É certo que mulher não é um género de música, mas é um género na música, se faz sentido traduzir o trocadilho de Sara Savage no artigo “No Pants? No problem!”, publicado no Trip Magazine de Abril deste ano. “Mulher” é um género [gender, não genre] e um género bastante limitador, por tal sinal”, continua ela. E apresenta as estatística da radiofusão na Austrália, relativas apenas a vocalistas, que são significativas: “das 2.000 canções mais tocadas (…), 82% tinham homens a cantar, e só 18% eram cantadas por mulheres”. Ajustadas para o número de passagens na rádio, “as estatísticas continuavam a dar conta de uns avassaladores 76% de homens contra 24% de mulheres vocalistas”.

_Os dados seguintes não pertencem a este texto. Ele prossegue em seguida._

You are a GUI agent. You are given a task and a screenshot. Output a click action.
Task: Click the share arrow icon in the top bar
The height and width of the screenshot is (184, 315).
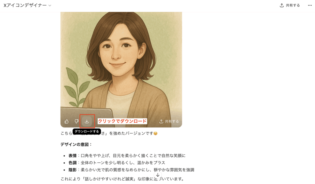[282, 6]
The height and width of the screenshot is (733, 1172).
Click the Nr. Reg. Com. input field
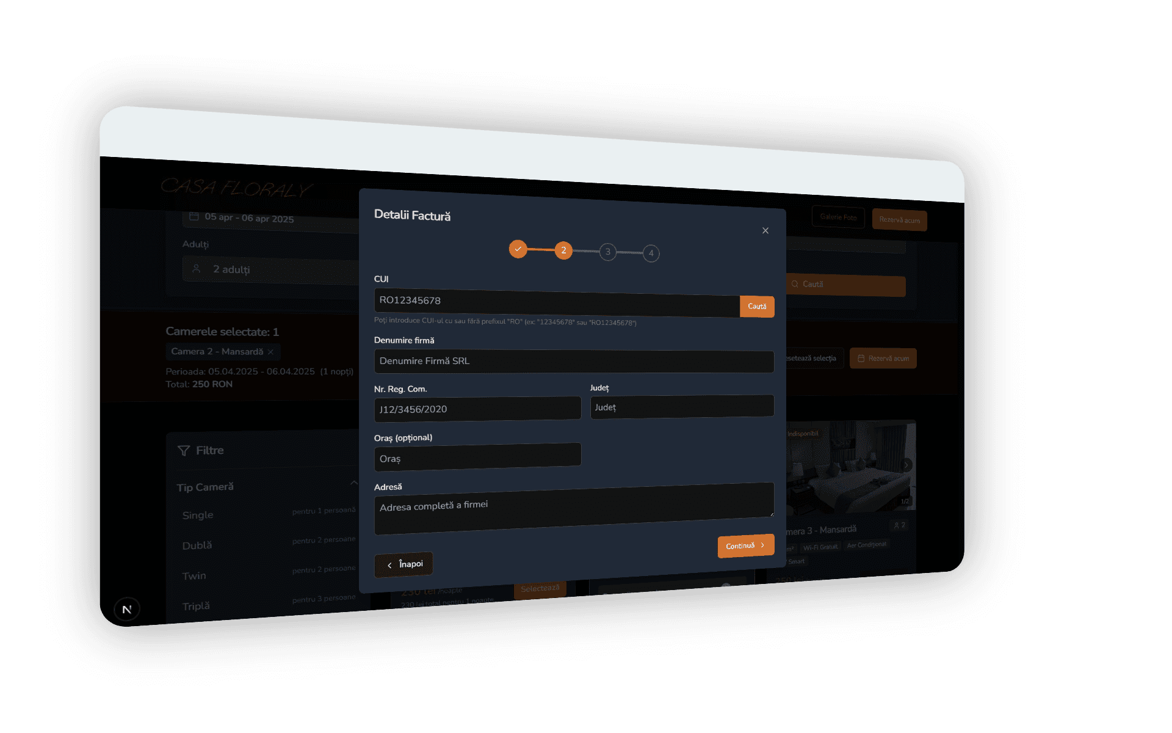click(477, 409)
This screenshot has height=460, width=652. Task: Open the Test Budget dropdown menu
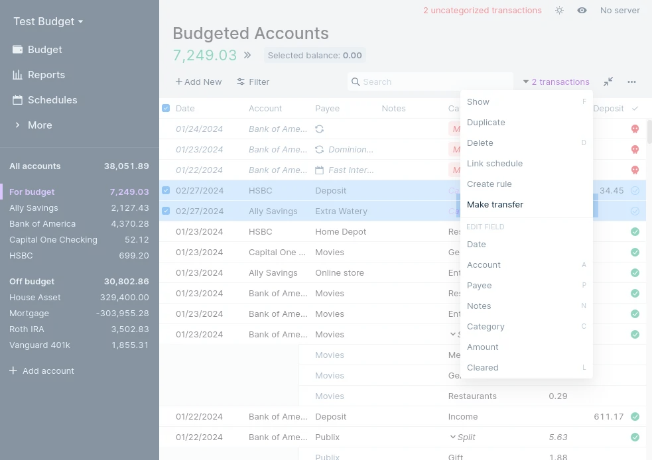pyautogui.click(x=48, y=21)
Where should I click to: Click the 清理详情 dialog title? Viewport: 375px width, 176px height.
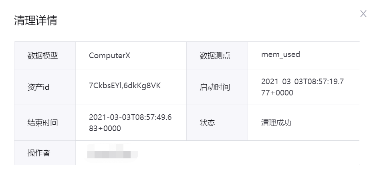pyautogui.click(x=36, y=20)
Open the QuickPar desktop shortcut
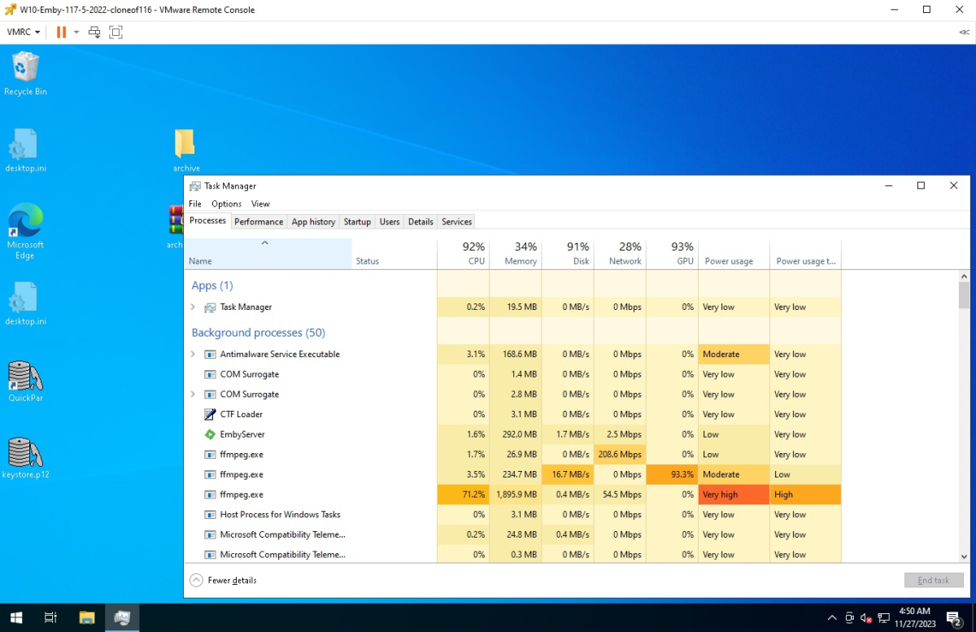The height and width of the screenshot is (632, 976). click(x=25, y=377)
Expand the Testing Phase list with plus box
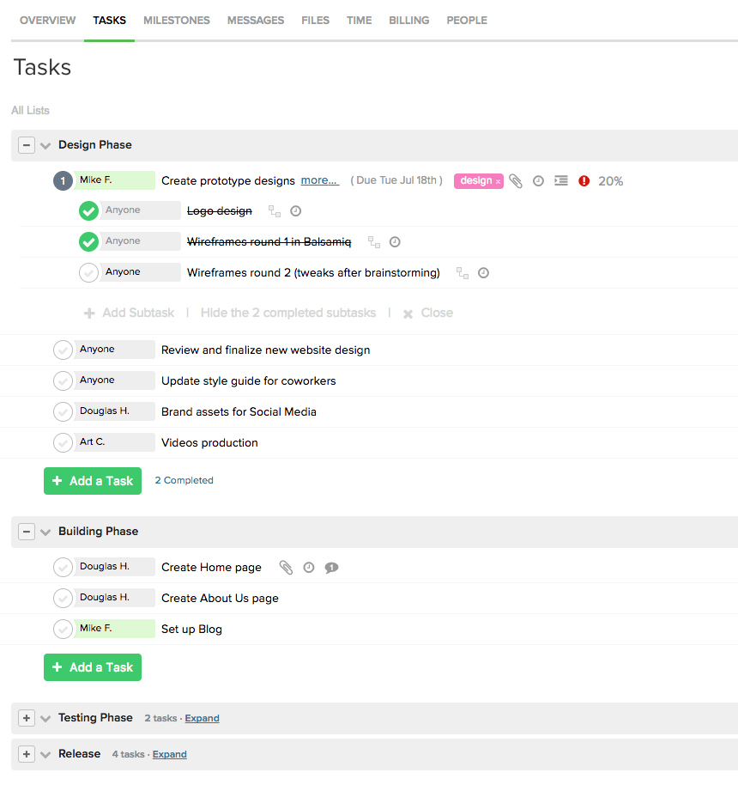Viewport: 738px width, 785px height. [x=27, y=718]
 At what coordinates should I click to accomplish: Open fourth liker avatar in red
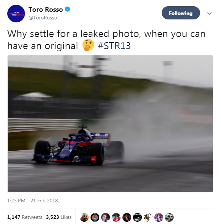[x=116, y=217]
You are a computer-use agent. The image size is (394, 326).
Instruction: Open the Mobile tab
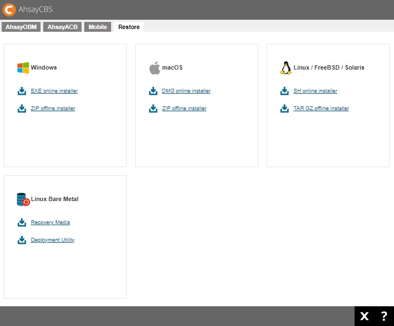[98, 27]
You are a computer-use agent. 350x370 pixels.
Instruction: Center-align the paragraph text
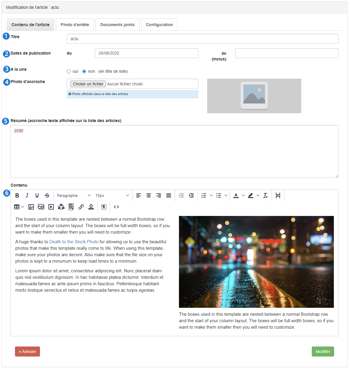(149, 195)
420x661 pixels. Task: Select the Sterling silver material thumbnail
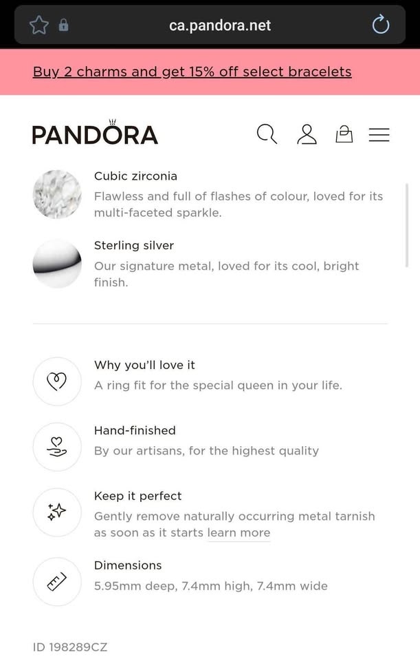tap(57, 264)

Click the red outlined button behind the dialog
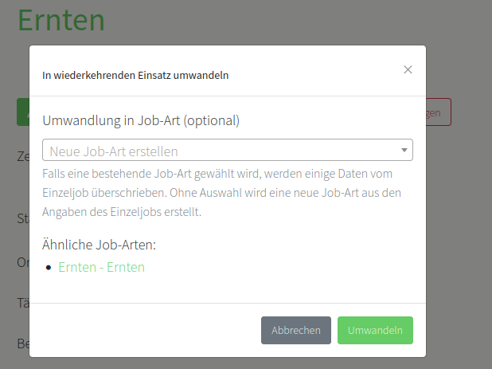coord(439,112)
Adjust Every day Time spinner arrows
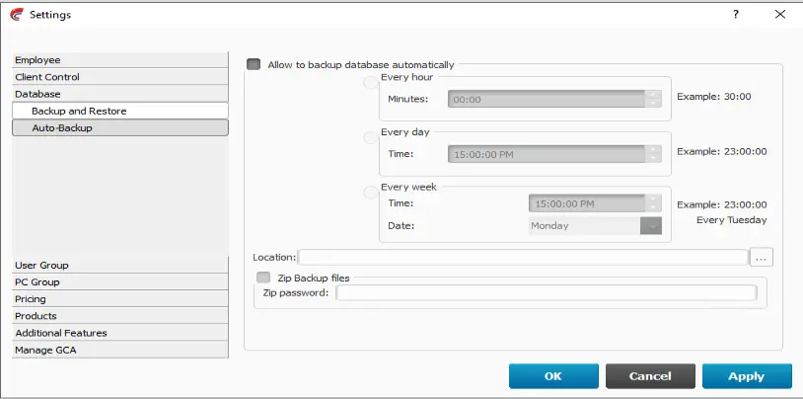This screenshot has height=399, width=803. (x=653, y=154)
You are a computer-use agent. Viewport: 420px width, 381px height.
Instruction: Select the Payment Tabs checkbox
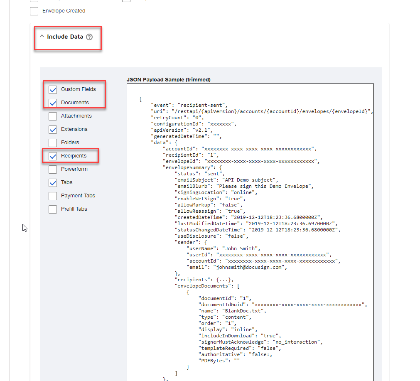point(53,196)
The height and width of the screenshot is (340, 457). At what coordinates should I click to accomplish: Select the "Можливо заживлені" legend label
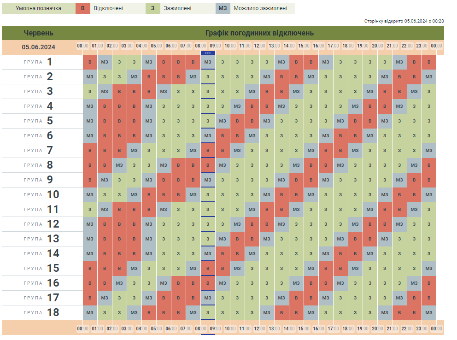(x=260, y=8)
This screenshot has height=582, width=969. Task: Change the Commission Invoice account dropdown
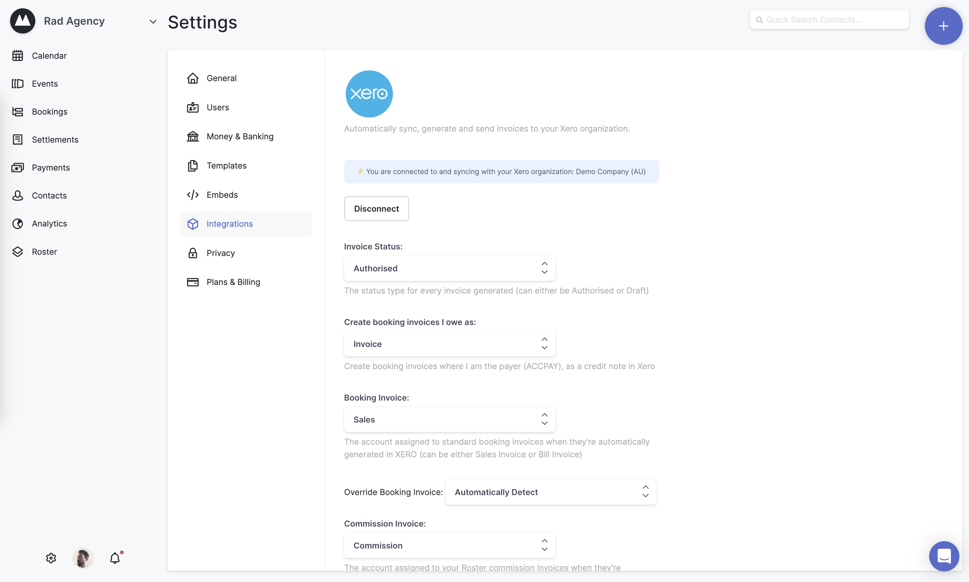point(449,545)
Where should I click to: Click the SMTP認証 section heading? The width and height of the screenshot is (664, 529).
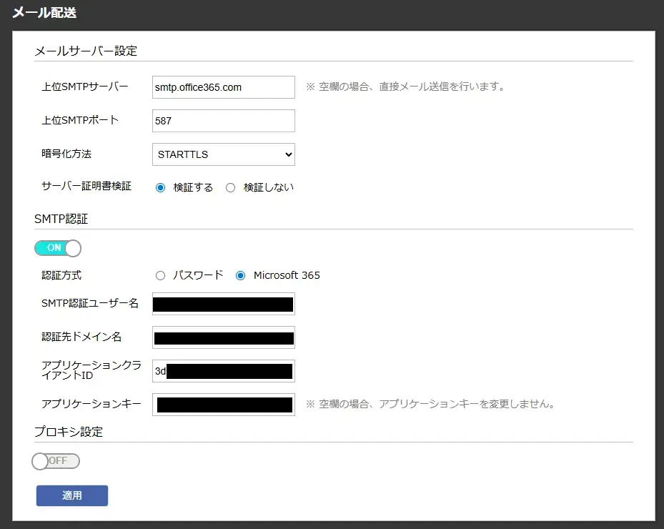(61, 219)
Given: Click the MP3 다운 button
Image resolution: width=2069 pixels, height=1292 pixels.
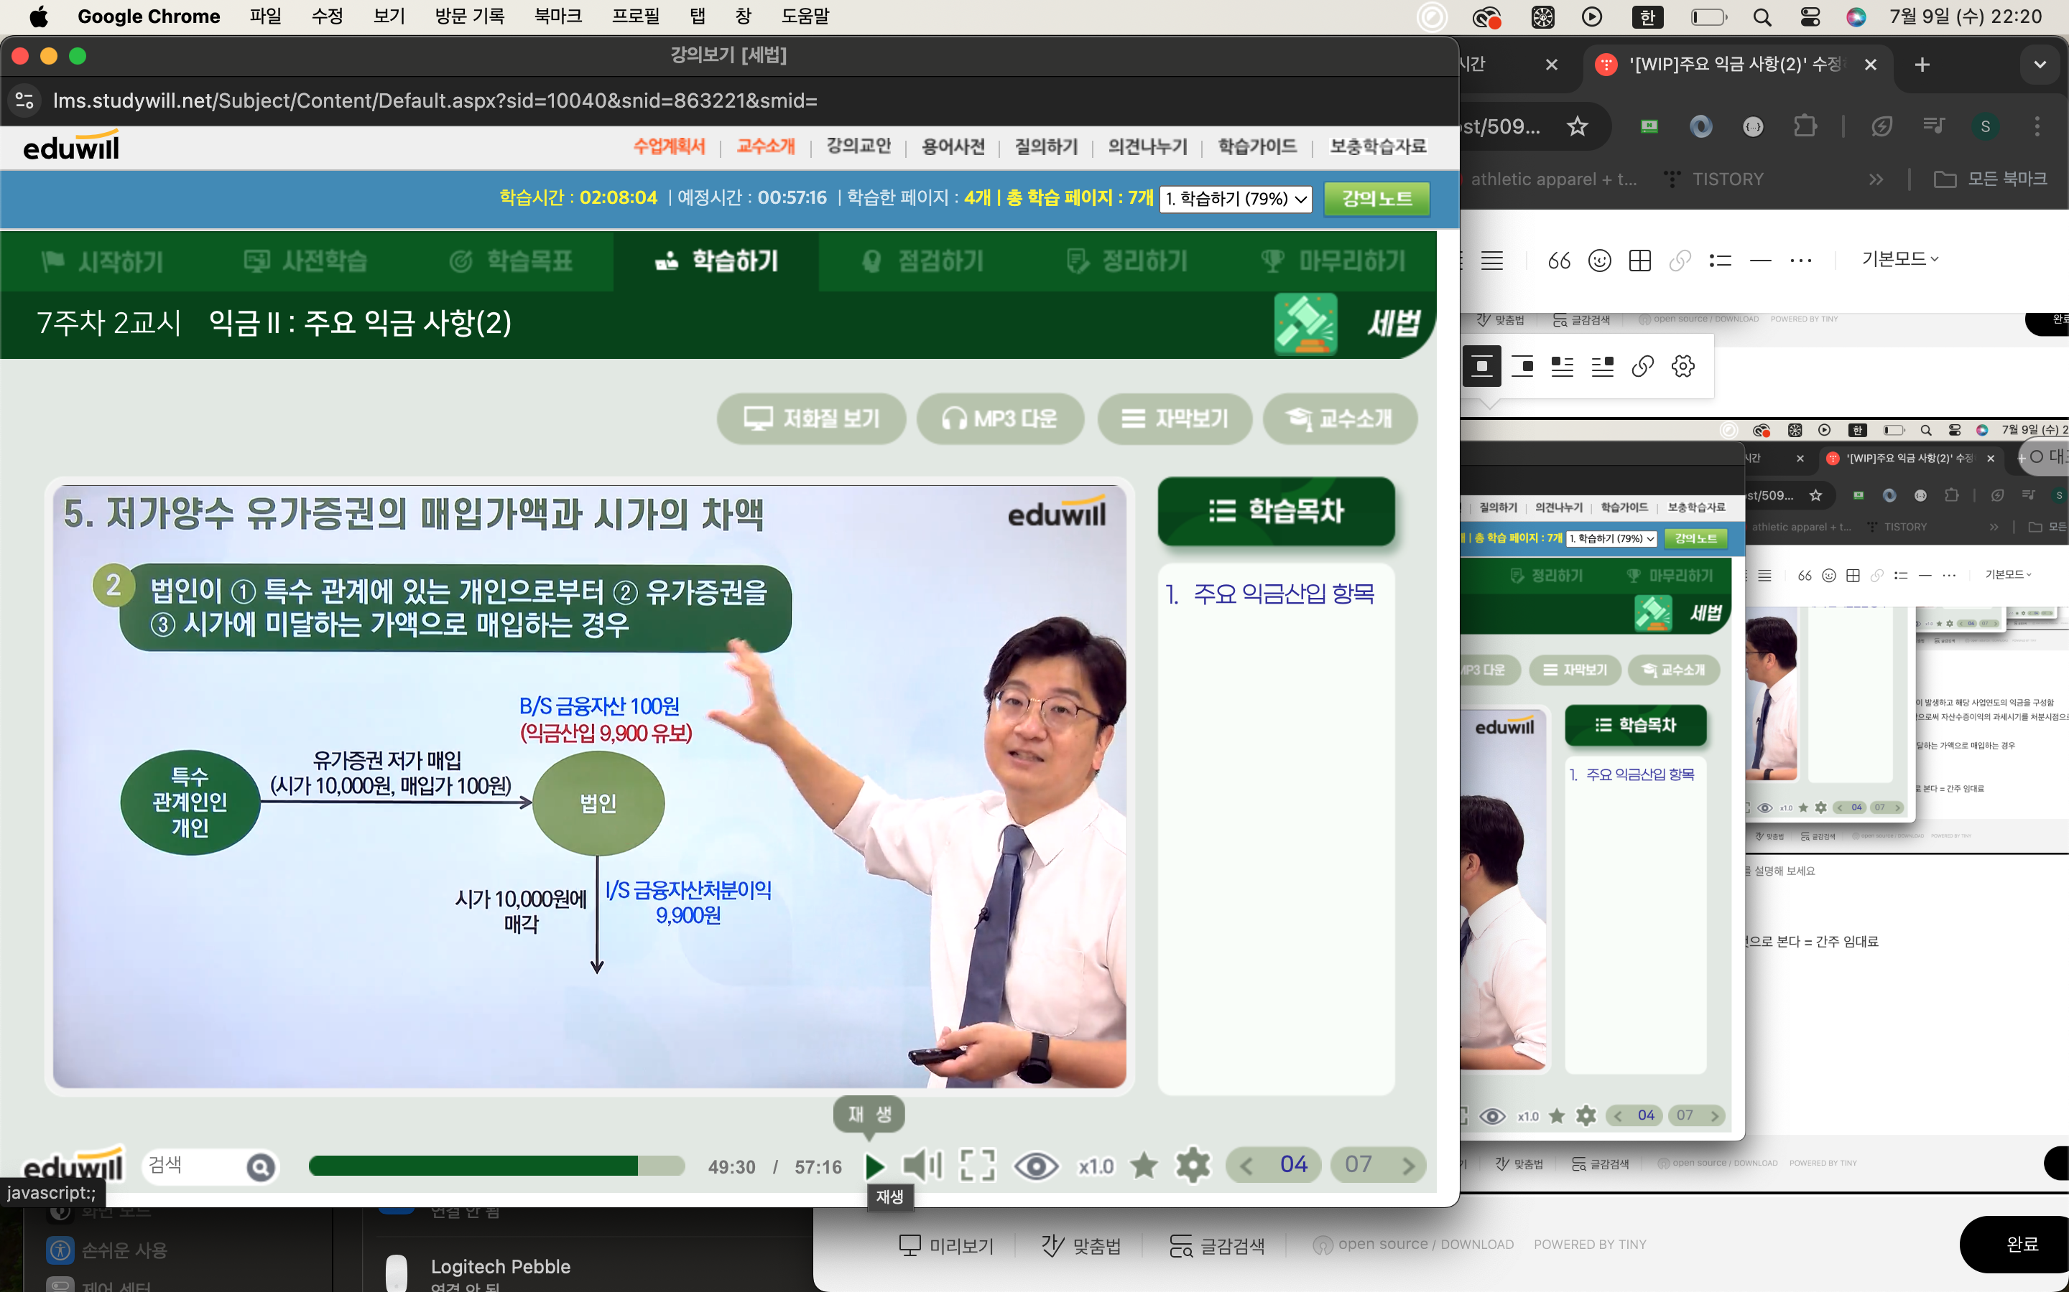Looking at the screenshot, I should coord(999,419).
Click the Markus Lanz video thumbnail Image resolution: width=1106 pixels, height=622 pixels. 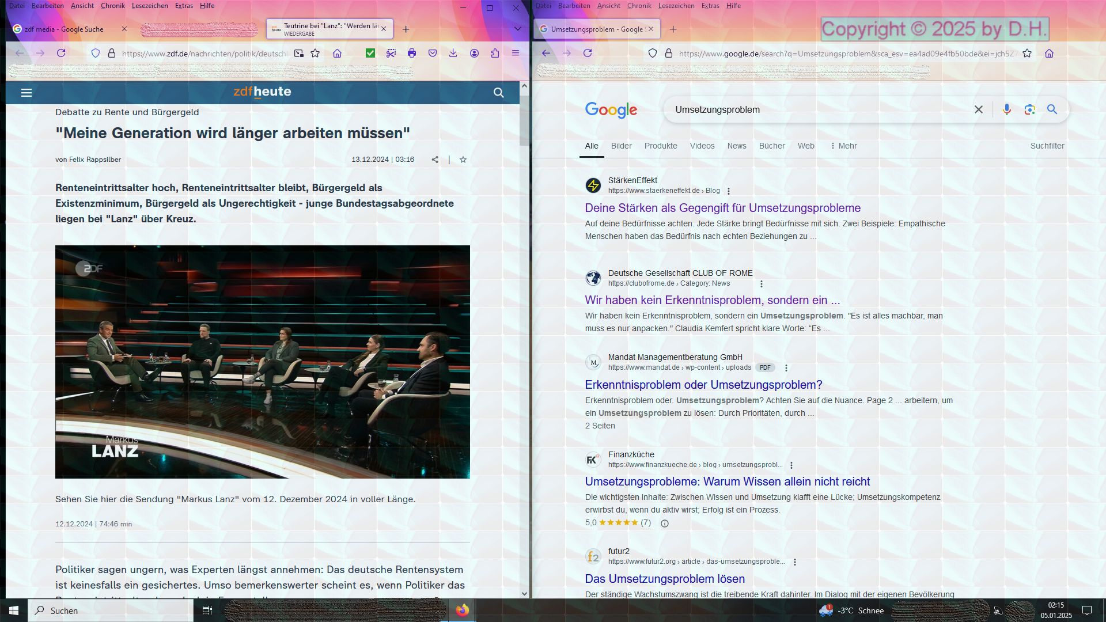(263, 362)
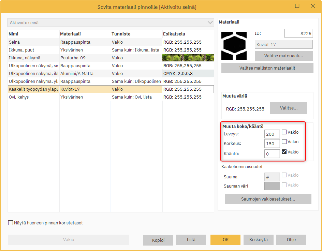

Não tenho estatísticas completas para vos dar, mas os números estão à disposição de quem queira gastar meia dúzia de minutos à procura deles – e pendem sempre com grande desequilíbrio para o lado dos homens! Já uma vez aqui disse (perdoem-me a autocitação, mas poupa-vos a leitura de um texto sobre canções de voz feminina escritas por homens):
Joni Mitchell queixou-se, no discurso que fez quando foi nomeada para o Rock’n’Roll Hall of Fame, de que, no princípio dos anos sessenta, era extremamente difícil para uma mulher entrar no mundo da canção, nomeadamente arranjar um contrato com uma editora e gravar um disco. Não sei se isto vos surpreende ou não, mas o facto é que as mulheres sempre foram uma minoria bastante minoritária no mundo da canção. Não vos posso dar números rigorosos, porque não os tenho, mas, nas poucas listas que tenho conseguido encontrar de autores e compositores de canções (normalmente do século XX – e com um peso grande dos primeiros 60 anos, é certo…), as mulheres são sempre à volta de 10%. É, aliás, também de 10% a taxa de feminilidade da minha discoteca, na música dita popular (incluindo rock, pop, soul, folk, etc., etc.) – e eu sou uma pessoa que me interesso por autoras compositoras.... Se, por exemplo, forem ao All Music Guide, e derem uma vista de olhos na lista dos 92 singers-songwriters que eles consideram mais importantes (agora já sobretudo da segunda metade do séc. XX), só 16 são mulheres – sendo que várias delas são, de facto, só intérpretes ou principalmente intérpretes… Noutro dia, vi uma lista dessas que há dos “melhores álbuns de sempre”, só que esta feita a partir de uma compilação de dezenas de outras listas do mesmo tipo, e, em 100, há 2 (!) discos escritos por mulheres! […] A percentagem das mulheres compositoras de música deve ser ainda mais baixa. Dou-me conta, por exemplo, que na minha discoteca (que está muito longe de ser exemplar e que tampouco é extensa por aí além, mas mesmo assim…), não tenho uma única obra de música dita “erudita”, seja lá de que período for, escrita por uma mulher; e as de jazz contam-se pelos dedos de uma mão…Não fui ver como se alteraram (desde 2007, que foi quando escrevi o texto que cito atrás) os dados que refiro, a não ser na minha discoteca, e, aí, as coisas melhoraram: na minha coleção de música popular, de 1716 artistas, 294 são mulheres, ou seja 17% do total. Na música escrita, tenho agora obras de Lili Boulanger, Hildegarde von Bingen, Wendy Carlos (n. 1939) e Else Marie Pade (n. 1924). Mas mesmo assim…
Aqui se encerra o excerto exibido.